Association between study quality items, funding, and dissemination
Statistical tests show no evidence of association between the mean time lapsed from the end of the study to the date of publication (publication delay), methodological quality, type of study design, concordance, coherence, and funder. There was no evidence of association between either journal impact factor or citation index factor and study design, methodological quality, and concordance.
The mean journal impact factor of 92 government funded studies was 3.74, and their mean citation index factor was 33.75. We calculated the mean impact factor on 114 studies, as the oldest studies were published in journals for which no impact factor was available. For the 52 studies wholly or partly funded by industry, the mean impact factor was 8.78 and the mean citation index factor was 58.39. We calculated the mean citation index for 74 studies as the oldest studies were published in journals for which no citation index was available.
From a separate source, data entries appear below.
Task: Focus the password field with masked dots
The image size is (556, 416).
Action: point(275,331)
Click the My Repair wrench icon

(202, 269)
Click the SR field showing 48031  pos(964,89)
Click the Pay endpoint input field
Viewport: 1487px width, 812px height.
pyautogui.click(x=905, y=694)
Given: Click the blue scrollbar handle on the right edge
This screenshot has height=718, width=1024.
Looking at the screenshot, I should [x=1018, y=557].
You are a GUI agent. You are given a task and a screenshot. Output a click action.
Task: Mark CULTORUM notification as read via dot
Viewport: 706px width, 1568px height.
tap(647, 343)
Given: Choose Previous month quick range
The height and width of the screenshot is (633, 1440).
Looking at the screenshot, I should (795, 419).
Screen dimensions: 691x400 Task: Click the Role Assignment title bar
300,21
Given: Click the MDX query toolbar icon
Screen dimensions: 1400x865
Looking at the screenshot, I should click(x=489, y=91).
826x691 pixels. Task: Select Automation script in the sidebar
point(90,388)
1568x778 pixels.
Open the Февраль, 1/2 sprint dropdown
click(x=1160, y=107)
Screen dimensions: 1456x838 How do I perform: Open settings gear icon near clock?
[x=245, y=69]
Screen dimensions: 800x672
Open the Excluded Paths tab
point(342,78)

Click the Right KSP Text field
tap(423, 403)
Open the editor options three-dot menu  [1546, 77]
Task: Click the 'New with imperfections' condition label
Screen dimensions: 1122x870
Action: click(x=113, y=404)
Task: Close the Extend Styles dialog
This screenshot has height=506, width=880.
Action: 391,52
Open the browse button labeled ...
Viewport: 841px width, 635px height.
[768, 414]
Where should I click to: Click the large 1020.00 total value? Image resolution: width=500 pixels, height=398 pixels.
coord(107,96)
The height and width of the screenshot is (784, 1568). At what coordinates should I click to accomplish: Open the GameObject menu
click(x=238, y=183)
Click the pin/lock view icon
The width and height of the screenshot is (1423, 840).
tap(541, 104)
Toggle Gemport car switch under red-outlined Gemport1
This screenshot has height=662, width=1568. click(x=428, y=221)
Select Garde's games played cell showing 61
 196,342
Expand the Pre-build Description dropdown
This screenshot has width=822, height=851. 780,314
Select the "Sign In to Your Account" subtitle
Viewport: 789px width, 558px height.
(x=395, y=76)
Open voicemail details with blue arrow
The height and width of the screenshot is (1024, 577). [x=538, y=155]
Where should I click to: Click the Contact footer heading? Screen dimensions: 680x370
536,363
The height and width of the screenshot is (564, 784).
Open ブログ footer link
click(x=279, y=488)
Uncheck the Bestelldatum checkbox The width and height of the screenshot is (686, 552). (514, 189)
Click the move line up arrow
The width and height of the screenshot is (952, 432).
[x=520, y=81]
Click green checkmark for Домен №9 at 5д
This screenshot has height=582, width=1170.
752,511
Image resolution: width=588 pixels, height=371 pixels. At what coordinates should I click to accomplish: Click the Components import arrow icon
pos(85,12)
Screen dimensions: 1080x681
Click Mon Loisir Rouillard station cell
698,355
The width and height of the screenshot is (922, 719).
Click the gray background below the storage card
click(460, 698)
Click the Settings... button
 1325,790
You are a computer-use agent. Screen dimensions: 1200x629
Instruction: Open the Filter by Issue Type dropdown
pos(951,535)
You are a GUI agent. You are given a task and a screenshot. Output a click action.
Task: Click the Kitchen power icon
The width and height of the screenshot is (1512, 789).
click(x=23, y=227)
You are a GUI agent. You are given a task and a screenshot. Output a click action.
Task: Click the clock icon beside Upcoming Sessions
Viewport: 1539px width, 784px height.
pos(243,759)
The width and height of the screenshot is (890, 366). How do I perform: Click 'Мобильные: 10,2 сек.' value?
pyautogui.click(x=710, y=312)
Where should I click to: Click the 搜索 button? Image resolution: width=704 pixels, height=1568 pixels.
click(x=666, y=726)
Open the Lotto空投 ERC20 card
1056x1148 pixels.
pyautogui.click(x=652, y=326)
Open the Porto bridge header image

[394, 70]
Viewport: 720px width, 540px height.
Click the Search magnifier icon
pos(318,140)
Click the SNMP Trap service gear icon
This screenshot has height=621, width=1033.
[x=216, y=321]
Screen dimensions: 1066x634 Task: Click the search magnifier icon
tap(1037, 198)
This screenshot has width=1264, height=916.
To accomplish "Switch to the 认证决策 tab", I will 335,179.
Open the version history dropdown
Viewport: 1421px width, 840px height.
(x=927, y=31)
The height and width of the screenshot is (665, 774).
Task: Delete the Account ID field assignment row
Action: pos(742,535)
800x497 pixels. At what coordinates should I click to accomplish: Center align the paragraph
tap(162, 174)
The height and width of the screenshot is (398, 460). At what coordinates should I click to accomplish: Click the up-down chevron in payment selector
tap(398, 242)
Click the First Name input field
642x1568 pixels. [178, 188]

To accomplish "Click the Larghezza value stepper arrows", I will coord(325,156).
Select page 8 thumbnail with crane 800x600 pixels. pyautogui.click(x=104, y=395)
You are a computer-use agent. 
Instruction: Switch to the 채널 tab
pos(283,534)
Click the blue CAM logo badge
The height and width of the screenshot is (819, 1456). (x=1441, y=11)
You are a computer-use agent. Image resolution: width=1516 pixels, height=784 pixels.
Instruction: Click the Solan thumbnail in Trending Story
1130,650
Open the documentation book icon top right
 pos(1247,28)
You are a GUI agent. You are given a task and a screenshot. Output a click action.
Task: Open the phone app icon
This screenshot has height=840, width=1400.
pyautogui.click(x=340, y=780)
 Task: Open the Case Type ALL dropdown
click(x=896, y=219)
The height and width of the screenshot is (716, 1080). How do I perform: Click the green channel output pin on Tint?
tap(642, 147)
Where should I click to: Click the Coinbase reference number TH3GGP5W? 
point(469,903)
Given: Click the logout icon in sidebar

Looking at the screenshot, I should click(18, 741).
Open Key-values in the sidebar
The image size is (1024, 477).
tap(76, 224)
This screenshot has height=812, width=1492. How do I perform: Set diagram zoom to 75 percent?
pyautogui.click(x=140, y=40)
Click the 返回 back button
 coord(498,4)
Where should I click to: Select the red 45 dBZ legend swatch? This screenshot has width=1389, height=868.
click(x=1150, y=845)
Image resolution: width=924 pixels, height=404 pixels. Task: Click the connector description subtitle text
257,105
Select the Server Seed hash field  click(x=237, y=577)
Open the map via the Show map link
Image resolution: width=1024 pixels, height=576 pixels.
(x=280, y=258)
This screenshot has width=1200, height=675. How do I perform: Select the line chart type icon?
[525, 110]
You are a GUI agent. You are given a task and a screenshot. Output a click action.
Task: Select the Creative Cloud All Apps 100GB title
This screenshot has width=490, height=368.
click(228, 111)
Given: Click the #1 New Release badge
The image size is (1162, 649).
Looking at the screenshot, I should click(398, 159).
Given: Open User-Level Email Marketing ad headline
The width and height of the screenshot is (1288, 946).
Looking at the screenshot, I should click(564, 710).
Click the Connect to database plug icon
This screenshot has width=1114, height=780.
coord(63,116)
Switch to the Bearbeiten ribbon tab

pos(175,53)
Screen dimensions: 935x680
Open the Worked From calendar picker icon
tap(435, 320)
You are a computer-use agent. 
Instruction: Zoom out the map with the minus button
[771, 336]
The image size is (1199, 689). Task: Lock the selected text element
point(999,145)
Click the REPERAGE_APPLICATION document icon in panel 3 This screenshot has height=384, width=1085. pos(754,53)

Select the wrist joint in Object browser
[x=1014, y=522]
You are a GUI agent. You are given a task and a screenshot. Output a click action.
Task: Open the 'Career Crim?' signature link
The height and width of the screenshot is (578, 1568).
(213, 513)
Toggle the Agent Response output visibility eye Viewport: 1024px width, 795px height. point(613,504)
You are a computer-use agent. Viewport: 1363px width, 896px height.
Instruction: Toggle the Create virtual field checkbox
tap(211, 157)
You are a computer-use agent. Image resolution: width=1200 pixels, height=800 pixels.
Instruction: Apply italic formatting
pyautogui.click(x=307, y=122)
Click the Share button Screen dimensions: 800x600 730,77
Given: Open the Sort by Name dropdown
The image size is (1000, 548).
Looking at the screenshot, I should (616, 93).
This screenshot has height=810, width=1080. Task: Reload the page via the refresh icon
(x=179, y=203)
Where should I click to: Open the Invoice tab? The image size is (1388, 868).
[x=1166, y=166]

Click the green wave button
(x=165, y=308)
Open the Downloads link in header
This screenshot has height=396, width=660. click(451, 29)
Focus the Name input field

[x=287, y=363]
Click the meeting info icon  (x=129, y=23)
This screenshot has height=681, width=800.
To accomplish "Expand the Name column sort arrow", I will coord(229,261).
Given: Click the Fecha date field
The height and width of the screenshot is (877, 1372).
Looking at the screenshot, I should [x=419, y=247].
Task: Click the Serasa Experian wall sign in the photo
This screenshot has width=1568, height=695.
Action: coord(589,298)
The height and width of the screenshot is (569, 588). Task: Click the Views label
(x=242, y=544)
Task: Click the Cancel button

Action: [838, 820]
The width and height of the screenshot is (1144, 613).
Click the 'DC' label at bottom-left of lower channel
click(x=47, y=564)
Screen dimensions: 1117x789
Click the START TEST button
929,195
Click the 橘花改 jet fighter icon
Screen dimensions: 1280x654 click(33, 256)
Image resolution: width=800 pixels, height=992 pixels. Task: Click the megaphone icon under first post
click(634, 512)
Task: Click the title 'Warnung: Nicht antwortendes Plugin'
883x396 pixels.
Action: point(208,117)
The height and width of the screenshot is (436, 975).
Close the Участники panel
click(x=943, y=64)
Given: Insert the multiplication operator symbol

Non-parametric testing shows that the impact factor score of studies with complete or partial industry funding was significantly higher than that of studies funded by government and other funders (table 3).
Table 3.
Is there a relation between: | Statistical tests* | Interpretation | Sensitivity analysis carried out? | If yes, what were results? |
---|---|---|---|---|
Methodological quality and JIF (with aggregate moderate and high risk of bias studies)? | z=1.3, P=0.184 | No evidence of difference in mean JIF between studies with low risk of bias and studies with (high or moderate) risk of bias | No | — |
Methodological quality and CIF (with aggregate moderate and high risk of bias studies)? | z=−0.19, P=0.851 | No evidence of difference in mean CIF between studies with low risk of bias and studies with (high or moderate) risk of bias | No | — |
Methodological quality and CSS (with aggregate moderate and high risk of bias studies)? | z=−0.96, P=0.338 | No evidence of difference in mean CSS between studies with low risk of bias and studies with (high or moderate) risk of bias | Yes (only with RCT) | No change in interpretation |
Methodological quality and PD (with aggregate moderate and high risk of bias studies)? | z=−0.38, P=0.707 | No evidence of difference in mean PD between studies with low risk of bias and studies with (high or moderate) risk of bias | No | — |
Take home message and JIF? | z=−1.51, P=0.131 | No evidence of difference in mean JIF between studies with favourable take home message and studies with mixed/unfavourable take home message | No | — |
Take home message and CIF? | z=−1.84, P=0.065 | No evidence of difference in mean CIF between studies with favourable take home message and studies with mixed/unfavourable take home message | No | — |
Take home message and CSS? | z=−0.41, P=0.682 | No evidence of difference in mean CSS between studies with favourable take home message and studies with mixed/unfavourable take home message | Yes (only with RCT) | No change in interpretation |
Take home message and PD? | z=−0.89 P=0.375 | No evidence of difference in mean PD between studies with favourable take home message and studies with mixed/unfavourable take home message | No | — |
Concordance between data presented and conclusions reported and JIF? | z=1.1, P=0.273 | No evidence of difference in mean JIF between studies with concordance (yes) and studies with concordance (no/part/unclear) | No | — |
Concordance between data presented and conclusions reported and CIF? | z=0.35 P=0.729 | No evidence of difference in mean CIF between studies with concordance (yes) and studies with concordance (no/part/unclear) | No | — |
Concordance between data presented and conclusions reported and CSS? | z=0.84, P=0.404 | No evidence of difference in mean CSS between studies with concordance (yes) and studies with concordance (no/part/unclear) | Yes (only with RCT) | No change in interpretation |
Concordance between data presented and conclusions reported and PD? | z=−0.58, P=0.563 | No evidence of difference in mean PD between studies with concordance (yes) and studies with concordance (no/part/unclear) | — | — |
Funding source and JIF? | χ2=27.4, df=2, P<0.001 | Evidence of difference in mean JIF between studies with industry funding source and other funding source. Mean JIF significantly greater in industry funded studies than studies with other funding source | Excluding studies with undeclared funding | No change in interpretation |
Funding source and CIF? | χ2=13.5, df=2, P<0.001 | Evidence of difference in mean CIF between studies with industry funding source and other funding source. Mean CIF significantly greater in industry funded studies than studies with other funding source | Excluding studies with undeclared funding | Change in interpretation: “no evidence” |
Funding source and CSS? | χ2=0.06, df=2, P=0.997 | No evidence of difference in mean CSS between industry funded studies and government funded studies | Excluding studies with undeclared funding and only with RCT | No change in interpretation |
Funding source and PD? | χ2=0.97, df=2, P=0.616 | No evidence of difference in mean PD between industry funded studies and government funded studies | Excluding studies with undeclared funding | No change in interpretation |
JIF=journal impact factor; CIF=citation index factor; RCT=randomised controlled trial; CSS=comparator sample size; PD=publication delay (difference between publication year and end of study).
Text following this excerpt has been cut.